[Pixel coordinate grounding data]
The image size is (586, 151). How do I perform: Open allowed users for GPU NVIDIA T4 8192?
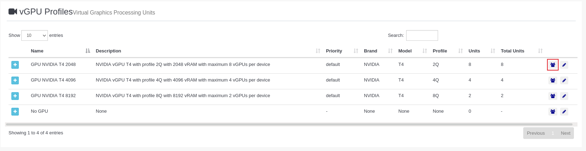click(x=553, y=96)
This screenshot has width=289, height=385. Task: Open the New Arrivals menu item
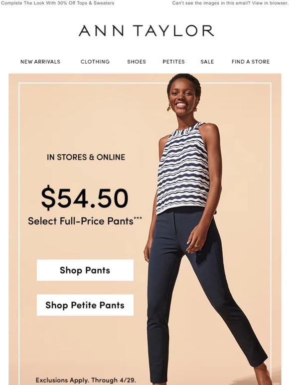[40, 62]
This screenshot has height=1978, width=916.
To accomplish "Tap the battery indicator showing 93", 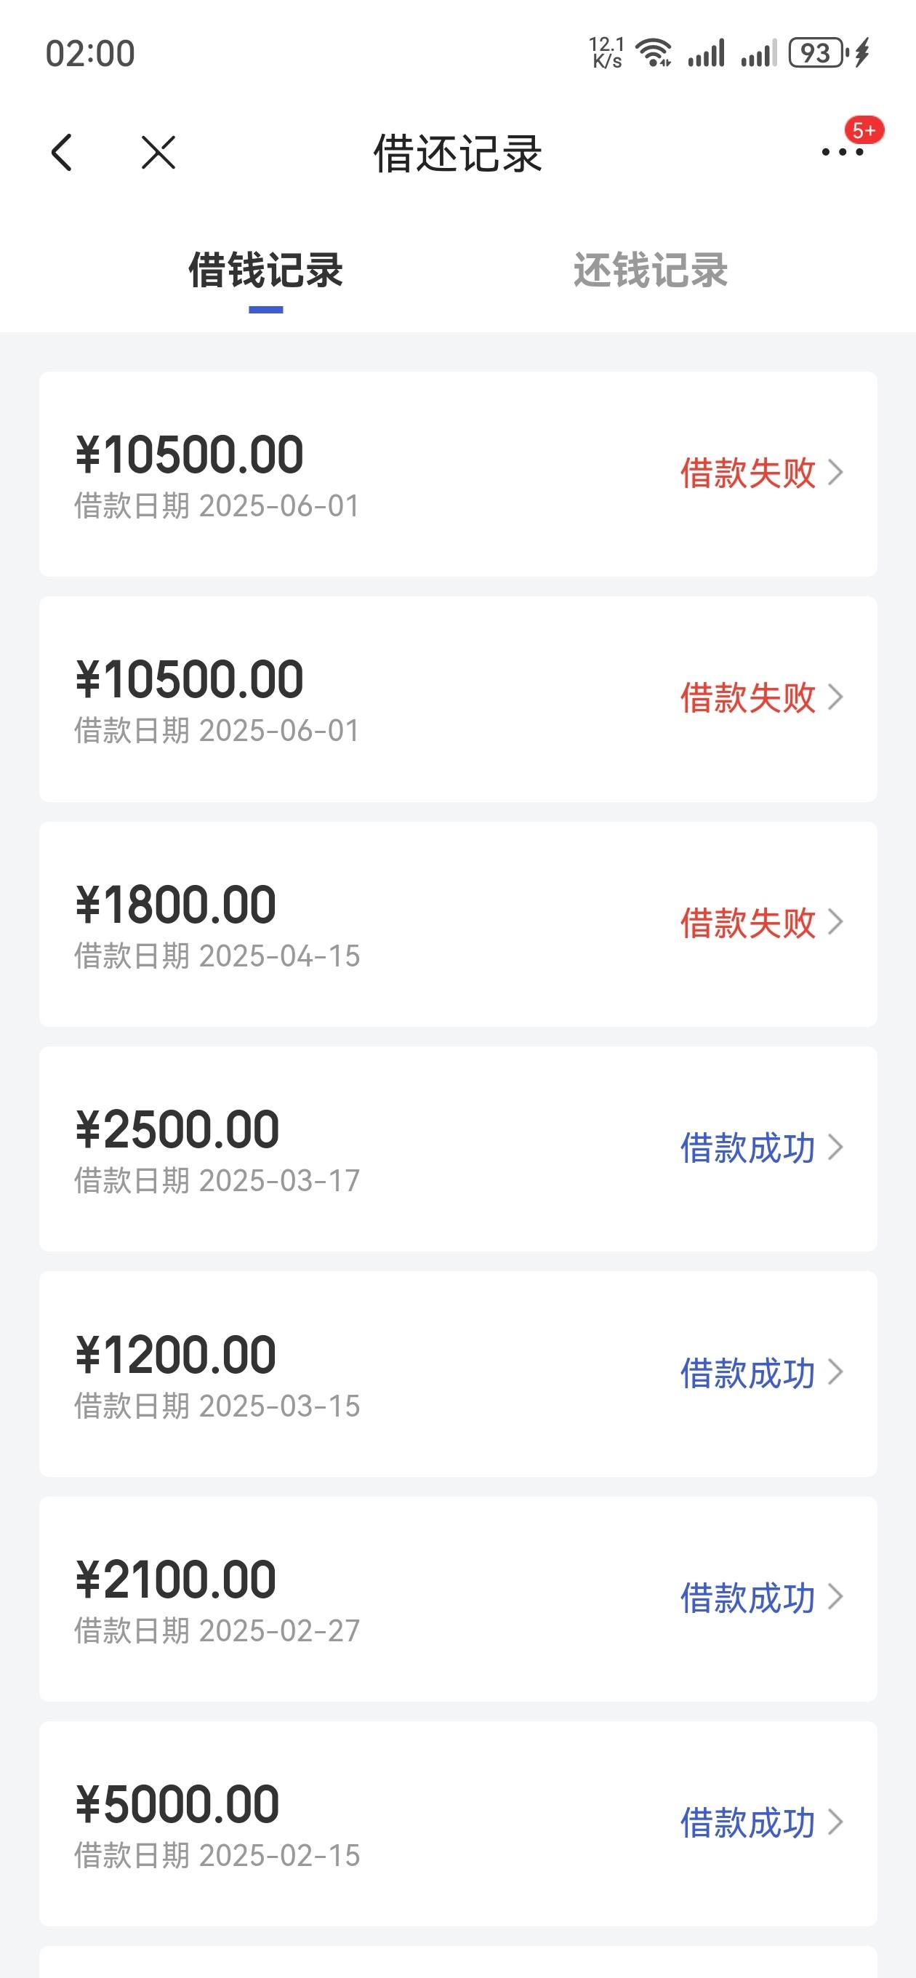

- [ASSIGNMENT] Please output all the data exactly as given, with the pictures omitted.

- [EXERCISE OUTPUT]
The image size is (586, 151). How do I perform: Open allowed users for GPU NVIDIA T4 8192?
click(x=553, y=96)
This screenshot has width=289, height=385. Task: Open the New Arrivals menu item
[40, 62]
This screenshot has height=1978, width=916.
To accomplish "Tap the battery indicator showing 93", 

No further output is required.